GLIME: General, Stable and Local LIME Explanation
- URL: http://arxiv.org/abs/2311.15722v1
- Date: Mon, 27 Nov 2023 11:17:20 GMT
- Title: GLIME: General, Stable and Local LIME Explanation
- Authors: Zeren Tan, Yang Tian, Jian Li
- Abstract summary: Local Interpretable Model-agnostic Explanations (LIME) is a widely adpoted method for understanding model behaviors.
We introduce GLIME, an enhanced framework extending LIME and unifying several prior methods.
By employing a local and unbiased sampling distribution, GLIME generates explanations with higher local fidelity compared to LIME.
- Score: 11.002828804775392
- License: http://arxiv.org/licenses/nonexclusive-distrib/1.0/
- Abstract: As black-box machine learning models grow in complexity and find applications
in high-stakes scenarios, it is imperative to provide explanations for their
predictions. Although Local Interpretable Model-agnostic Explanations (LIME)
[22] is a widely adpoted method for understanding model behaviors, it is
unstable with respect to random seeds [35,24,3] and exhibits low local fidelity
(i.e., how well the explanation approximates the model's local behaviors)
[21,16]. Our study shows that this instability problem stems from small sample
weights, leading to the dominance of regularization and slow convergence.

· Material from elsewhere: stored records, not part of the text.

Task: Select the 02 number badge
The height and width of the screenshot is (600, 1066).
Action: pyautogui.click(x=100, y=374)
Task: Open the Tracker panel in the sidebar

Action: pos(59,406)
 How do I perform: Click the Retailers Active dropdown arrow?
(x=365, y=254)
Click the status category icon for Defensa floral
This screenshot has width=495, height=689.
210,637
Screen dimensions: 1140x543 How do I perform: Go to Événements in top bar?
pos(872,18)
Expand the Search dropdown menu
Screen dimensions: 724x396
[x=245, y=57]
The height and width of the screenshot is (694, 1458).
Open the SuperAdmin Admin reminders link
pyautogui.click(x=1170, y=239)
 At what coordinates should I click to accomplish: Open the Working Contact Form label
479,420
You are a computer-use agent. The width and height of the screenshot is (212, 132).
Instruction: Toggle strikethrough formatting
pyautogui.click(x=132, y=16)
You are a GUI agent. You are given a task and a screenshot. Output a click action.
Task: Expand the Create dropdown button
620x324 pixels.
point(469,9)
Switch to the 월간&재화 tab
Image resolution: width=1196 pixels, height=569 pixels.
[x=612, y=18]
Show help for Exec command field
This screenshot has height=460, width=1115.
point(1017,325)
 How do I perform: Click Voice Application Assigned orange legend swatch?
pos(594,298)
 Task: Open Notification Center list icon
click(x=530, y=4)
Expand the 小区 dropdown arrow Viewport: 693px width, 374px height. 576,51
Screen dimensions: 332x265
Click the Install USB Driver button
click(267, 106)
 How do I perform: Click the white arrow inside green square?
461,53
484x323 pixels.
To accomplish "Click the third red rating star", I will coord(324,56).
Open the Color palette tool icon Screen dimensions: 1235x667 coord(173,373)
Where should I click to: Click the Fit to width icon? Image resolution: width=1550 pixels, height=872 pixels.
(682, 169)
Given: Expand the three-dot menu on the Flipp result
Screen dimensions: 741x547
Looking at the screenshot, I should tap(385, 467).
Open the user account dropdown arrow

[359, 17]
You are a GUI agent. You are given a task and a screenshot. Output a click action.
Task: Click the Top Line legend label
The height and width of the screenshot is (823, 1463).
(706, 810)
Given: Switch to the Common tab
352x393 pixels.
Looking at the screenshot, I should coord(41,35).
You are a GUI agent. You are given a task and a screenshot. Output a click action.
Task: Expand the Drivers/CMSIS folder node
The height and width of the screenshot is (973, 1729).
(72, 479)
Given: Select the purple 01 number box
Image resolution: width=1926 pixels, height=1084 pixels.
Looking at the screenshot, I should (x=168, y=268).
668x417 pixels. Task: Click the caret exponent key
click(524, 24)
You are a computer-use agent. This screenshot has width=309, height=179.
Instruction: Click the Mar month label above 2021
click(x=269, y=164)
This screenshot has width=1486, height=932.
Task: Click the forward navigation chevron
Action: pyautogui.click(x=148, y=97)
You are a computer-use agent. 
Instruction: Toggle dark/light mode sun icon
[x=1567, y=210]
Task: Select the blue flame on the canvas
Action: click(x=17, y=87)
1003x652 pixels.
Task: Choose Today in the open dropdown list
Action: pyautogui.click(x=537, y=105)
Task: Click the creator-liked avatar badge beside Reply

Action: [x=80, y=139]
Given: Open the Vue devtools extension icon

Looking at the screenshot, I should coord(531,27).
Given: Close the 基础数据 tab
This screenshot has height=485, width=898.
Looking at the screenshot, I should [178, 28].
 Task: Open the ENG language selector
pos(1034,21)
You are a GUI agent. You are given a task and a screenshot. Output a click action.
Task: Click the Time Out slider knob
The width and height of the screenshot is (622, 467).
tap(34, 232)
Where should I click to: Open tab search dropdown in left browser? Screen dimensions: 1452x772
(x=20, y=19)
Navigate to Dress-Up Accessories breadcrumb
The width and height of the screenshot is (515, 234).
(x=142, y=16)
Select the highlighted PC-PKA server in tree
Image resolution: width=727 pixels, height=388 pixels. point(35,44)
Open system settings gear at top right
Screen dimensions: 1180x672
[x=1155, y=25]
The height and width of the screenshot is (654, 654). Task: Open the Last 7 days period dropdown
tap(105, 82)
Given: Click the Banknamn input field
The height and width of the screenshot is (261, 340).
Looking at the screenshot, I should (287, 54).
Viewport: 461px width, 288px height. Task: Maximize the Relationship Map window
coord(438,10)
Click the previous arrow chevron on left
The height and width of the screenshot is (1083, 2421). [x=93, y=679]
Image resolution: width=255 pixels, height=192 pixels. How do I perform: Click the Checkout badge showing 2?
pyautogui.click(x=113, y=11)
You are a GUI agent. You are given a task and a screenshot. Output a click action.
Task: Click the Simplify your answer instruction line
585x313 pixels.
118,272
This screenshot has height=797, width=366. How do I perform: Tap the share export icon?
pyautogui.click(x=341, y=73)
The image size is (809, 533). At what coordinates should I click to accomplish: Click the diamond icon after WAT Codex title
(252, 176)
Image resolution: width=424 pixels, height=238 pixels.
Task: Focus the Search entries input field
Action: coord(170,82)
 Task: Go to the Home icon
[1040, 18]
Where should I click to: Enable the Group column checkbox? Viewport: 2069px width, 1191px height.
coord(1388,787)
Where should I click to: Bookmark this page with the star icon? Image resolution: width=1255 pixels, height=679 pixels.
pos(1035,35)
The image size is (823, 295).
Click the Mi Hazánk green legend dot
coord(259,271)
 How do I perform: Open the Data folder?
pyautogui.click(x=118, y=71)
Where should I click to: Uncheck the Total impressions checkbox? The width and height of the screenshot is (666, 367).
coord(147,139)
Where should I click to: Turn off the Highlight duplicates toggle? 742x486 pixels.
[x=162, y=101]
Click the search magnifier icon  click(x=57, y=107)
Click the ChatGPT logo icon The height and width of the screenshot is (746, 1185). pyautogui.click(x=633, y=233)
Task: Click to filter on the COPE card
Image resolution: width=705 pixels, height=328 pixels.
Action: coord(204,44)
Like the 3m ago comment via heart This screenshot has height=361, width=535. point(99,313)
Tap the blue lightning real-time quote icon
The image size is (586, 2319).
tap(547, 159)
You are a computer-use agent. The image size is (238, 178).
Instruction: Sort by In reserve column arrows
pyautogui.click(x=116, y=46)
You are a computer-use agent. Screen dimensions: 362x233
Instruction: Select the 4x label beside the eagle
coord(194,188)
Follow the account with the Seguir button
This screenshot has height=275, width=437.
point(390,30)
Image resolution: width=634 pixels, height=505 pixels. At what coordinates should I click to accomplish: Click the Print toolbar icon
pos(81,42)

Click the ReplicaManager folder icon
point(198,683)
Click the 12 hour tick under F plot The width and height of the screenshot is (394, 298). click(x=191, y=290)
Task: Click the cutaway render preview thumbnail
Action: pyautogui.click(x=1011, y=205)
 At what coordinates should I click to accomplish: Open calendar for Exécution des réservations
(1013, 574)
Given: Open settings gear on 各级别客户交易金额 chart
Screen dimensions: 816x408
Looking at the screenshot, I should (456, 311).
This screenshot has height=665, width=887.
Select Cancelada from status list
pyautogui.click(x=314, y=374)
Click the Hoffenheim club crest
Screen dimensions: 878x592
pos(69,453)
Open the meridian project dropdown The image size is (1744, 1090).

Additionally, LIME's sampling neighborhood is non-local and biased towards the
reference, resulting in poor local fidelity and sensitivity to reference
choice. To tackle these challenges, we introduce GLIME, an enhanced framework
extending LIME and unifying several prior methods. Within the GLIME framework,
we derive an equivalent formulation of LIME that achieves significantly faster
convergence and improved stability. By employing a local and unbiased sampling
distribution, GLIME generates explanations with higher local fidelity compared
to LIME. GLIME explanations are independent of reference choice. Moreover,
GLIME offers users the flexibility to choose a sampling distribution based on
their specific scenarios.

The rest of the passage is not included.